Top of DATA EXTRACT

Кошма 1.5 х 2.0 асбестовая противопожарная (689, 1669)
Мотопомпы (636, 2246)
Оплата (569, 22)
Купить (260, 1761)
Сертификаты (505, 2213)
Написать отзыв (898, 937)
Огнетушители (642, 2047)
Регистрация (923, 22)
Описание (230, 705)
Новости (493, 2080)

Bottom of DATA EXTRACT

→ **YOUR OBJECTIVE**:
Output the complete data verbatim.

→ **WORKED SOLUTION**:
Кошма 1.5 х 2.0 асбестовая противопожарная (689, 1669)
Мотопомпы (636, 2246)
Оплата (569, 22)
Купить (260, 1761)
Сертификаты (505, 2213)
Написать отзыв (898, 937)
Огнетушители (642, 2047)
Регистрация (923, 22)
Описание (230, 705)
Новости (493, 2080)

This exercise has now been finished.